**Given text**:
Don Quixote’s niece begs him to abandon his quest, but he refuses. He promises an illiterate laborer, Sancho Panza, that he will make him governor of an isle if Sancho leaves his wife, Teresa, and children to become Don Quixote’s squire. Sancho agrees, and after he acquires a donkey, they ride from the village, discussing the isle.

Chapter VIII

After a full day, Don Quixote and Sancho come to a field of windmills, which Don Quixote mistakes for giants. Don Quixote charges at one at full speed, and his lance gets caught in the windmill’s sail, throwing him and Rocinante to the ground. Don Quixote assures Sancho that the same enemy enchanter who has stolen his library turned the giants into windmills at the last minute.

The two ride on, and Don Quixote explains to Sancho that knights-errant should never complain of injury or hunger. He tears a branch from a tree to replace the lance he broke in the windmill encounter. He and Sancho camp for the night, but Don Quixote does not sleep and instead stays up all night remembering his love, Dulcinea.

The next day, Don Quixote and Sancho encounter two monks and a carriage carrying a lady and her attendants. Don Quixote thinks that the two monks are enchanters who have captured a princess and attacks them, ignoring Sancho’s and the monks’ protests. He knocks one monk off his mule. Sancho, believing he is rightly taking spoils from Don Quixote’s battle, begins to rob the monk of his clothes. The monks’ servants beat Sancho, and the two monks ride off.

Don Quixote tells the lady to return to Toboso and present herself to Dulcinea. He argues with one of her attendants and soon gets into a battle with him. Cervantes describes the battle in great detail but cuts off the narration just as Don Quixote is about to deliver the mortal blow. Cervantes explains that the historical account from which he has been working ends at precisely this point.

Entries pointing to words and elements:

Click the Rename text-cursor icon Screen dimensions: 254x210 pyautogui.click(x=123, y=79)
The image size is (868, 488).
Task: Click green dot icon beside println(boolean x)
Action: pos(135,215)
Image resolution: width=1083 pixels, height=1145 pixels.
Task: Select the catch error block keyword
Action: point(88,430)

**Goals**:
#1 Translate this sentence from the Don Quixote summary into Spanish: "He tears a branch from a tree to replace the lance he broke in the windmill encounter."
#2 Does each statement agree with the Don Quixote summary? For each, answer yes or no and quote the words that decide it.
(a) Don Quixote promises Sancho Panza that he will make him governor of an isle.
(b) On the night they camp, Don Quixote sleeps soundly.
(c) The monks' servants beat Sancho.
Work only from the Don Quixote summary, without drawing on the listing.

**Answers below**:
#1 Arranca una rama de un árbol para reemplazar la lanza que rompió en el encuentro con el molino de viento.

#2
(a) Yes: "he will make him governor of an isle"
(b) No: "Don Quixote does not sleep and instead stays up all night remembering his love, Dulcinea"
(c) Yes: "The monks’ servants beat Sancho"